Charity bins are a really handy way to drop off preloved items for recycling or reuse. Unfortunately, these bins sometimes end up with an overspill of items and attract illegally dumped waste.
“Our research shows that most people understand that leaving their items around a drop-off hub may not be the right thing to do,” explained Alexis Todorovski, Head of Communications at SCR Group. “But there is a lack of awareness of the impact of this behaviour, or that it is an illegal act.”
“SCR Group is one of Australia's largest clothing and homewares reuse and recycling companies. Our customisable clothing drop-off hubs enable convenient public place drop-off locations for unwanted clothing, homewares and electrical goods for reuse and recycling.

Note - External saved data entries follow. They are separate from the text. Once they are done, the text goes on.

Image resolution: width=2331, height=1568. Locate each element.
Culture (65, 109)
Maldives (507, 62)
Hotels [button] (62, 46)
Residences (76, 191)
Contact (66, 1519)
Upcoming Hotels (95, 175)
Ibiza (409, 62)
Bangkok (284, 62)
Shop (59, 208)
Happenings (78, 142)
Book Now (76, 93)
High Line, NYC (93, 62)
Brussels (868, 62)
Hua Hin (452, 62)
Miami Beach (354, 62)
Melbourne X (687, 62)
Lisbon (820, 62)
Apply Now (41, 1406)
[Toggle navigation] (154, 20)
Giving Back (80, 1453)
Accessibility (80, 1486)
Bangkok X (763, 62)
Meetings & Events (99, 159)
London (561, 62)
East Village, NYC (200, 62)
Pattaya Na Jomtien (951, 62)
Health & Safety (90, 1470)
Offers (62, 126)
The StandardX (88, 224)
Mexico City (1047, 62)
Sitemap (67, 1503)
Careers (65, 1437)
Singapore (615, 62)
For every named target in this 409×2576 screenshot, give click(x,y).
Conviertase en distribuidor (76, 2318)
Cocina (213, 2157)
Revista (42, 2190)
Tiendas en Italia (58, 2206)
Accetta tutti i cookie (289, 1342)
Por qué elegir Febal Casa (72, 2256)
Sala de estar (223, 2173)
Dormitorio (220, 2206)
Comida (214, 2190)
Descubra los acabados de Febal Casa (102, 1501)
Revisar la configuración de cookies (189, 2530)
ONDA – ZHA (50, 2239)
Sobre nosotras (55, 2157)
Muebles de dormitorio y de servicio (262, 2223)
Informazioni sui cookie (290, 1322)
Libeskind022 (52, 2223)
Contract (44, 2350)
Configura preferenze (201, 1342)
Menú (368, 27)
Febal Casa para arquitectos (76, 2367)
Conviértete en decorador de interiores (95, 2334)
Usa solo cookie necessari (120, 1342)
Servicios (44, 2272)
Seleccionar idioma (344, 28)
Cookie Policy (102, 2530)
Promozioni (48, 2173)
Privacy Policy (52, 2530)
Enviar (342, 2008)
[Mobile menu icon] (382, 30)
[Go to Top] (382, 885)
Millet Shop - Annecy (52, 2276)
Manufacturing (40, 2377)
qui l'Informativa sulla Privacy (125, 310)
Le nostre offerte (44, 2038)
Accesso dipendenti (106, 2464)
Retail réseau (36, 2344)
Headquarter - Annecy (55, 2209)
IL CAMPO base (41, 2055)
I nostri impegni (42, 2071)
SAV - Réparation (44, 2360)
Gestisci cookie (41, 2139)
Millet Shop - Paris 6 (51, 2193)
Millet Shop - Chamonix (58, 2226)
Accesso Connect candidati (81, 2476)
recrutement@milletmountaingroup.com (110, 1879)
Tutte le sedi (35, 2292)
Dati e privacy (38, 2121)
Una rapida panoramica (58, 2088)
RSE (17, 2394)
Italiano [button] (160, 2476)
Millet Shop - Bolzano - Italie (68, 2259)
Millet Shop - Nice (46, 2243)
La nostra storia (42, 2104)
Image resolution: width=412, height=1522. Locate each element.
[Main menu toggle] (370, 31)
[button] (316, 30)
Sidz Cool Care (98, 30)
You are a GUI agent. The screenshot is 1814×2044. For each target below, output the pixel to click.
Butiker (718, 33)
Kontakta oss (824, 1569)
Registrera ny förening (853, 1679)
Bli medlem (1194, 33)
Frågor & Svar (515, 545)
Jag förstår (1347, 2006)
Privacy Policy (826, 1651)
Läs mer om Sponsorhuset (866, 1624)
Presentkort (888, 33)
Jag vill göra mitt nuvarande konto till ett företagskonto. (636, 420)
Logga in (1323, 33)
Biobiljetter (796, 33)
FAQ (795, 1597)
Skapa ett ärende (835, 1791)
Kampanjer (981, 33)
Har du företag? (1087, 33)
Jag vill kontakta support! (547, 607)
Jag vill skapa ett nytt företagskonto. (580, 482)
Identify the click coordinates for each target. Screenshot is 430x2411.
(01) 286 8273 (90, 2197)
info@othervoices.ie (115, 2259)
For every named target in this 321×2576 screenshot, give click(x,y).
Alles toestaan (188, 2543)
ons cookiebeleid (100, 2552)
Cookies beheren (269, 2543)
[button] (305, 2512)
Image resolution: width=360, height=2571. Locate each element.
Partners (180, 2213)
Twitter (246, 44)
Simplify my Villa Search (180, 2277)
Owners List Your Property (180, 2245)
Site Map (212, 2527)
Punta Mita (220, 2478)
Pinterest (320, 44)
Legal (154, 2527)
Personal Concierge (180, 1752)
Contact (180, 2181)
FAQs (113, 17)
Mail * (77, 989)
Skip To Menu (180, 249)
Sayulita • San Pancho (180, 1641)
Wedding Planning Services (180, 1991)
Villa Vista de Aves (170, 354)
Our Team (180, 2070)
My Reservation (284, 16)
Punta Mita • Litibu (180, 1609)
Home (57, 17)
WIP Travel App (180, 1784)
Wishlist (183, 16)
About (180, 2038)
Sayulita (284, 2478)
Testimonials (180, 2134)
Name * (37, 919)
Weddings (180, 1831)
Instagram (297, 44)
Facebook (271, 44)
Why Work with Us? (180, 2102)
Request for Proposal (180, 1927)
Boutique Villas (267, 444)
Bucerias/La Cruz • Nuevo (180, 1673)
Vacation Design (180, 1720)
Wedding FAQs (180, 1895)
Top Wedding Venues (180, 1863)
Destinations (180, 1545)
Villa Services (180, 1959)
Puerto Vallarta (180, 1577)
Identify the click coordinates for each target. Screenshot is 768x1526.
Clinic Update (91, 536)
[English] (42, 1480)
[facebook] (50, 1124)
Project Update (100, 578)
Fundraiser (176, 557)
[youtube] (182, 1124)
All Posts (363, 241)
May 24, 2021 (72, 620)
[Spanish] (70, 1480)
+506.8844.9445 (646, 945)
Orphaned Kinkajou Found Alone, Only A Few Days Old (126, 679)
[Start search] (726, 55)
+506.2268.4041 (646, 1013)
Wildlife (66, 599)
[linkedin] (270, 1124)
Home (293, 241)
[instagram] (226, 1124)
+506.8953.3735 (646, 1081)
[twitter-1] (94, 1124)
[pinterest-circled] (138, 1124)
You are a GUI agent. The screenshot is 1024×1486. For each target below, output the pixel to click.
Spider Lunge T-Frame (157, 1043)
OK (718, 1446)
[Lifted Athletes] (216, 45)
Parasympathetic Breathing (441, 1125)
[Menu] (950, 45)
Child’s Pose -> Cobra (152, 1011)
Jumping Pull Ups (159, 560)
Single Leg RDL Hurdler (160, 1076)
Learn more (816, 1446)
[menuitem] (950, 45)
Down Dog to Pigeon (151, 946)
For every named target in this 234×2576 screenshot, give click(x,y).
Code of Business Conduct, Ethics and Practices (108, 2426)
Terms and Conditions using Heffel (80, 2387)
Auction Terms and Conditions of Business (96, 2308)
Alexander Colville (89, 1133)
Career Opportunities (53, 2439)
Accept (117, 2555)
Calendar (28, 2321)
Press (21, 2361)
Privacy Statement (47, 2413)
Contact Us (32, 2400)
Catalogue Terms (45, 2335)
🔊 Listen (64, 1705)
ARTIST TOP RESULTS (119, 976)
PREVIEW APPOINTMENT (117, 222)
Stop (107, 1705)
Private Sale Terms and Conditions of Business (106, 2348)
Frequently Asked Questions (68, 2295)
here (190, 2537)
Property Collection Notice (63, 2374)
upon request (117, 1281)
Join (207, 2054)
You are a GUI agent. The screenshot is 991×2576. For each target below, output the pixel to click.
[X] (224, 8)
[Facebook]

“We wanted to find out more about illegal dumping at our drop-off hubs and experiment with SMART bins and CCTV cameras to see if we could reduce it.”
“We partnered with the City of Monash to install SMART technology at bins at four sites across the municipality,” said Alexis. “Bin sensors alert drivers when drop-off hubs at are at 80 per cent capacity so they can empty bins before they are full, with the idea being that we could prevent the overspill that encourages dumping around bins.
“We had planned to use the bins in conjunction with physical interventions like installing CCTV cameras and signage but the council process for installing CCTV turned out to be more complex than anticipated.
“We decided to investigate behaviours and attitudes towards illegal dumping and the right way to use clothing drop-off hubs instead, so we could use this data to shape our approach. Swinburne University ran this community behaviour research project.”
“Swinburne university interviewed people at four sites,” explained Alexis. “As I said before, most people do know it’s not okay to leave their items around a drop-off hub.
“When we watched dumping behaviour, many people appeared to be doing so with some degree of secrecy. If there was an overflow, they were more likely to add their items to existing piles and they claimed they would feel less guilty about it.
“Motivations for leaving items were mostly based on indolence and ignorance of the logistics and individuals affected by clearing their items away. In other words, if we’ve made the effort to get to the drop-off hub but find it overflowing or our item is too large, we might just leave our stuff anyway presuming ‘someone else’ will take care of it.
“Reasons people gave for not dumping were concern for the appearance of the public space and possible damage to items that could otherwise be reused or recycled.
“So, indolence, overflow, imitation and value of items were the main influencing factors.”
SMART bin sensors were tracked for effectiveness, with Keep Victoria Beautiful providing an analysis report.
“The bins were a useful tool for making sure they were emptied on time with no overflow,” said Alexis. “But unfortunately, they made no difference to illegal dumping. This suggests that overflow was less of an influence than indolence, imitation or lack of education.”
“The SMART bins are still in place and we will assess the data again in 2018. These results combined with the Swinburne research are being used to develop strategies to encourage the right behaviour at these sites.
“We know that there will probably always be some dumping around our hubs, but there is scope to influence behaviour by making people more aware that it is illegal and has a larger impact.
“We plan to build this into our messaging and incorporate more educational signage with our bins. Hopefully, we can educate people to do the right thing which will be a win for everyone.”